■ Entries:

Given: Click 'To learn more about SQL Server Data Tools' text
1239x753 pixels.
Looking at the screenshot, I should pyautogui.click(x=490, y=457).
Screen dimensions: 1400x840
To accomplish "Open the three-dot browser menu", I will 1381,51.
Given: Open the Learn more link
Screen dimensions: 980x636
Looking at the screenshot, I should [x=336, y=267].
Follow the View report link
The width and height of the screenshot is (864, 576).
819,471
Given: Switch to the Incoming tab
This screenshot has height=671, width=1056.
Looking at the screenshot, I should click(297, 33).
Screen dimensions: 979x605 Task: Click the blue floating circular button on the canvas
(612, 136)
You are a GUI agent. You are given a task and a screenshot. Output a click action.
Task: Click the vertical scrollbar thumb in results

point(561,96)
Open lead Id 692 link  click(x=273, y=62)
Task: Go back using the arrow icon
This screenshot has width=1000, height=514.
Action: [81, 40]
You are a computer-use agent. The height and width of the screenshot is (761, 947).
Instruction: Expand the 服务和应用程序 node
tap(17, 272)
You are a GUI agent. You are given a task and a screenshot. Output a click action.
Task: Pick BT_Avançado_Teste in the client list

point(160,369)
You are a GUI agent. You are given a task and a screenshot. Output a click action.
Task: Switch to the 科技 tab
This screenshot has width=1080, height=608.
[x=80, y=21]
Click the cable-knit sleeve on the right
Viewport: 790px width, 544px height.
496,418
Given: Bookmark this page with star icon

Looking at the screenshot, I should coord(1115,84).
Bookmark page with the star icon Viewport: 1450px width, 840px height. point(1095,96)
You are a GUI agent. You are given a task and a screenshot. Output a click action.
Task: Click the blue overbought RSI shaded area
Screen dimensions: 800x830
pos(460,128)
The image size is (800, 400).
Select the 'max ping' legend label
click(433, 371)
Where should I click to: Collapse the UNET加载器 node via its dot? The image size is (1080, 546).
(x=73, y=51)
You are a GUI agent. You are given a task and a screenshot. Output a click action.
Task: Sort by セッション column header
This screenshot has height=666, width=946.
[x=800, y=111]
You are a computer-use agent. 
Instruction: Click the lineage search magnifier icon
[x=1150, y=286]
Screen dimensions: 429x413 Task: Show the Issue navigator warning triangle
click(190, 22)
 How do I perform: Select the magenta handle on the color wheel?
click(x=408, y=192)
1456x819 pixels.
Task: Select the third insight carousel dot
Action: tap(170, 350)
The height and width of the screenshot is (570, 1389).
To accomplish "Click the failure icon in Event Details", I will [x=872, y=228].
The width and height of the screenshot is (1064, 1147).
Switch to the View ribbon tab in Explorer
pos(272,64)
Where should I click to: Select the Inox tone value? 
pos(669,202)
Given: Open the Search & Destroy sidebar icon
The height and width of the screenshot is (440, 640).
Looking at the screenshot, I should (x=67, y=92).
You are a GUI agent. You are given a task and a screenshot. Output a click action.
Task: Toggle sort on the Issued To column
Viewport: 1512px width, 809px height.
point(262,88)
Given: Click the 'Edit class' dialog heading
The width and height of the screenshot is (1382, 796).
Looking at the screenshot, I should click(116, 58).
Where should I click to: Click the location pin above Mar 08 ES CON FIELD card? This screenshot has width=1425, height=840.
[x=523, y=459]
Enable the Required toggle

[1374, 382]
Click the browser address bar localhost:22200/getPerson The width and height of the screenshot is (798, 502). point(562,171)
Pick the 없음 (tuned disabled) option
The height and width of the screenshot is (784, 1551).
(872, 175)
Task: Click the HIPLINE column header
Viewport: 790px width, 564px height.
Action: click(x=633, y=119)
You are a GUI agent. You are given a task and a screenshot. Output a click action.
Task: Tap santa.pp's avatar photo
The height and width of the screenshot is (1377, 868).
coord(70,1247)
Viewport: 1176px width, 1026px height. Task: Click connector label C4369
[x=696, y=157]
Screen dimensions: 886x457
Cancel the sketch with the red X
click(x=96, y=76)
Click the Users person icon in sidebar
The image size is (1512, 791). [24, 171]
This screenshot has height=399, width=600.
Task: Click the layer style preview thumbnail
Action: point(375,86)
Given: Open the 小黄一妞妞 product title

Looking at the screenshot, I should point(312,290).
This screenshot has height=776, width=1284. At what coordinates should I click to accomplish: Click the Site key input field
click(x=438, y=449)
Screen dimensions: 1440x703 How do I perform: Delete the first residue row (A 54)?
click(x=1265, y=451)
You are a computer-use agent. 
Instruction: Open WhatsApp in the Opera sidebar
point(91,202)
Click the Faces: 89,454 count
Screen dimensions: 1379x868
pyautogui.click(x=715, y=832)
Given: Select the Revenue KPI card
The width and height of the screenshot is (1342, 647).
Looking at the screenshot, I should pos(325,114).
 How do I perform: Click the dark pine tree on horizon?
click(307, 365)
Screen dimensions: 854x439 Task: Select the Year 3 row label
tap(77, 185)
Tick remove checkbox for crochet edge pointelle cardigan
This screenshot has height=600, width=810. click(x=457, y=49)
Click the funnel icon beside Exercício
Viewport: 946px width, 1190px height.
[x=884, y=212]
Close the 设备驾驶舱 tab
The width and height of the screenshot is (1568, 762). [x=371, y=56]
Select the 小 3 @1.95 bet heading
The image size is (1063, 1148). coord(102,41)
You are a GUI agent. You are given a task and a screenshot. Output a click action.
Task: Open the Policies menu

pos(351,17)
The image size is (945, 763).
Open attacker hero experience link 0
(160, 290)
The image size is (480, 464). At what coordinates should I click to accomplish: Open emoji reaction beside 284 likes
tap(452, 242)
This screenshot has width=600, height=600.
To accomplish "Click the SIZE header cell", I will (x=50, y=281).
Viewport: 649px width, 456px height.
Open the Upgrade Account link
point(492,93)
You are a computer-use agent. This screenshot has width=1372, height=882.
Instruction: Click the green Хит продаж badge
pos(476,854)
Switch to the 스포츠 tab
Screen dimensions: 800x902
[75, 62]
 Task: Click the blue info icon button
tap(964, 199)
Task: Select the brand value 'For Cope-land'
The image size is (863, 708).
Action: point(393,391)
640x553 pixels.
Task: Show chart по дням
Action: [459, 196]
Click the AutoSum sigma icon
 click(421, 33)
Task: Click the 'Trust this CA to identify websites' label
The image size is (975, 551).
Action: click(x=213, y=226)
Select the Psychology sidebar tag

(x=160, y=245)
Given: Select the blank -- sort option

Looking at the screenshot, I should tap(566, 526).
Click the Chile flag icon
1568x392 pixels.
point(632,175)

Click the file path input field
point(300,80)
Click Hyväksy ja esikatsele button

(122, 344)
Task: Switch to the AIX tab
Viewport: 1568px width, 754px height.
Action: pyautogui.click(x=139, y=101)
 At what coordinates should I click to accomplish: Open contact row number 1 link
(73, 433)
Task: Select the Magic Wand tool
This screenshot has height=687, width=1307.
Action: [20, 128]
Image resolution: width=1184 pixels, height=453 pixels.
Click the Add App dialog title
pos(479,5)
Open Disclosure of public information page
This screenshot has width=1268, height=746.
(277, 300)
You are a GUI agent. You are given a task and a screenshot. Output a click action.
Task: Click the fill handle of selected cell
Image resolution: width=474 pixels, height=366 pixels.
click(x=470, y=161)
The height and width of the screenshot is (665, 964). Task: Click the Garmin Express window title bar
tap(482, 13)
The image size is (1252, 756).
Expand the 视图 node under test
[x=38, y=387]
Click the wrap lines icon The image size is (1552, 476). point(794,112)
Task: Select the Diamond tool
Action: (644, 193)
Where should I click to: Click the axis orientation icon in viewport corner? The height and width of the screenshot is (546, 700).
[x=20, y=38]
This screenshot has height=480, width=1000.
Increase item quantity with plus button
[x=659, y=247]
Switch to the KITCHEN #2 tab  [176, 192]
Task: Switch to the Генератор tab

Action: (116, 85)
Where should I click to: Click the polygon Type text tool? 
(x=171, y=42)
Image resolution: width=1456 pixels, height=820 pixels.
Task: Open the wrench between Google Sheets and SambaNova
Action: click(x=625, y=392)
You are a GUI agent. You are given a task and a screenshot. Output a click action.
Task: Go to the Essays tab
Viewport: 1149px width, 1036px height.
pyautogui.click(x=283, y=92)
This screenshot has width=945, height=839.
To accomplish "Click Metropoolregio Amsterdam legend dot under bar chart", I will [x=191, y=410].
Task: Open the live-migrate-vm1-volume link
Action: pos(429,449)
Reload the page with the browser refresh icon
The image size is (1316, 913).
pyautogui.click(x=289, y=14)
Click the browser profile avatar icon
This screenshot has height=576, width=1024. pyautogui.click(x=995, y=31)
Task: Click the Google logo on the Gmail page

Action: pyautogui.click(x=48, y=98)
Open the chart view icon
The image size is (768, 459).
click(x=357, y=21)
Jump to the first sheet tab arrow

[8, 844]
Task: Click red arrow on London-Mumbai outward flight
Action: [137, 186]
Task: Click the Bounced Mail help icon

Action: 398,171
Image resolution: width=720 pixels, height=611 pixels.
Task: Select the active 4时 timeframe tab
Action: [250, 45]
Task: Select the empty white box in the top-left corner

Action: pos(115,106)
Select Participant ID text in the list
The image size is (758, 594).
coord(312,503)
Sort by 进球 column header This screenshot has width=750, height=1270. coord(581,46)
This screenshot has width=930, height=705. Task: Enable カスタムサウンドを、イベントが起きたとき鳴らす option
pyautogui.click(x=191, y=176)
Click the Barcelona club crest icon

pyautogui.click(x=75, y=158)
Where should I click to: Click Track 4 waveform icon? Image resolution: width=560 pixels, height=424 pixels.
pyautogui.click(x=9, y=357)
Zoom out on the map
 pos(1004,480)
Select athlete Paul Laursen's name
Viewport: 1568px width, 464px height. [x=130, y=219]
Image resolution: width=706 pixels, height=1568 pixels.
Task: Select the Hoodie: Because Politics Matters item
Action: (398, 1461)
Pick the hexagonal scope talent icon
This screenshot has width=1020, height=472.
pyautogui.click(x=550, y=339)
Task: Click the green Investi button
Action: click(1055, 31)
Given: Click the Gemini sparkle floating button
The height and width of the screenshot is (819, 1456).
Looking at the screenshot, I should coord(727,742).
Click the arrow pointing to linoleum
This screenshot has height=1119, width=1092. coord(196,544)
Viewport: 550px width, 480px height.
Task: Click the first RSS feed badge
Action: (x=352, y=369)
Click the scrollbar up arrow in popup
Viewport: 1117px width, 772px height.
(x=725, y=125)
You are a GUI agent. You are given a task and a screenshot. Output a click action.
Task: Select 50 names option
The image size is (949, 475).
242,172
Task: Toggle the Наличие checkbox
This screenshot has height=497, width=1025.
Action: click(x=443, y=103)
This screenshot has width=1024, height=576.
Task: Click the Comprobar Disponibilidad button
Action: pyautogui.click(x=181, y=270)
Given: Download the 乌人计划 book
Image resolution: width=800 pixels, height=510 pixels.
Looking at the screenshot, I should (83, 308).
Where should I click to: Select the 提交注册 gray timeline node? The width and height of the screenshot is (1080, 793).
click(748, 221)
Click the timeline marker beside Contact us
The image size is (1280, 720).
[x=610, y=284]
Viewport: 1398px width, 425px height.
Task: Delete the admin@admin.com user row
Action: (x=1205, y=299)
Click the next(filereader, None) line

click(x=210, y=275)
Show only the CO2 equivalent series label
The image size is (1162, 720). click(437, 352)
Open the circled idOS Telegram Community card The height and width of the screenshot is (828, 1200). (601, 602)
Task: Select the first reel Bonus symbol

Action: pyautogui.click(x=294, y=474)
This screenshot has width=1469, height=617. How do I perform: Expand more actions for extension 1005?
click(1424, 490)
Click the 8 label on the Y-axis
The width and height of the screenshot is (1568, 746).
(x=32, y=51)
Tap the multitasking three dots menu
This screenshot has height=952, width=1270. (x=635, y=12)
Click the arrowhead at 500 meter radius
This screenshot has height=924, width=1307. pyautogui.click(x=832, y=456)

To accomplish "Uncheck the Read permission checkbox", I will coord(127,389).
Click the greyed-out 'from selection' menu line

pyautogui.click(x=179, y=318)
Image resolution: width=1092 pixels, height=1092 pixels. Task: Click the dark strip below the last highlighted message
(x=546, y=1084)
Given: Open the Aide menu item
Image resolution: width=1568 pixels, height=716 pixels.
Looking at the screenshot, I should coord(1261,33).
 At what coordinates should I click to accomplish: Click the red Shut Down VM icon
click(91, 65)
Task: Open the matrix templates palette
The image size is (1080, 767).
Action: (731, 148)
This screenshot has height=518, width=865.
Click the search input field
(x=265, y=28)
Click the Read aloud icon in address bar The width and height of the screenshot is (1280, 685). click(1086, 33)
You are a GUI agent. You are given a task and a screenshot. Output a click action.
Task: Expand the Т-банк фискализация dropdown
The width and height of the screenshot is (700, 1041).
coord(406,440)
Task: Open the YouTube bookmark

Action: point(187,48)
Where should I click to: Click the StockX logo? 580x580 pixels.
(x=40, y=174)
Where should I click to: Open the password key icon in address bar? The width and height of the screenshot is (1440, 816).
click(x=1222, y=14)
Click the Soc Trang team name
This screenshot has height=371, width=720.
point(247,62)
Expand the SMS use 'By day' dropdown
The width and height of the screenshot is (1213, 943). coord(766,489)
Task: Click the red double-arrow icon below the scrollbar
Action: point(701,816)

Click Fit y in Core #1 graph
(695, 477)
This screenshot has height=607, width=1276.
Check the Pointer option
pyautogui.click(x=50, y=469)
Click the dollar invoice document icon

■ Directions:
Begin at the line that has "Click the arrowhead at 500 meter radius" and stop after the line that has "(x=40, y=174)". Give those lines again with "search input field" swapped for "search text box" and everything else left unchanged.

■ The solution:
Click the arrowhead at 500 meter radius
This screenshot has height=924, width=1307. pyautogui.click(x=832, y=456)

To accomplish "Uncheck the Read permission checkbox", I will coord(127,389).
Click the greyed-out 'from selection' menu line

pyautogui.click(x=179, y=318)
Image resolution: width=1092 pixels, height=1092 pixels. Task: Click the dark strip below the last highlighted message
(x=546, y=1084)
Given: Open the Aide menu item
Image resolution: width=1568 pixels, height=716 pixels.
Looking at the screenshot, I should coord(1261,33).
 At what coordinates should I click to accomplish: Click the red Shut Down VM icon
click(91, 65)
Task: Open the matrix templates palette
The image size is (1080, 767).
Action: (731, 148)
This screenshot has height=518, width=865.
Click the search text box
(x=265, y=28)
Click the Read aloud icon in address bar The width and height of the screenshot is (1280, 685). click(1086, 33)
You are a GUI agent. You are given a task and a screenshot. Output a click action.
Task: Expand the Т-банк фискализация dropdown
The width and height of the screenshot is (700, 1041).
coord(406,440)
Task: Open the YouTube bookmark

Action: point(187,48)
Where should I click to: Click the StockX logo? 580x580 pixels.
(x=40, y=174)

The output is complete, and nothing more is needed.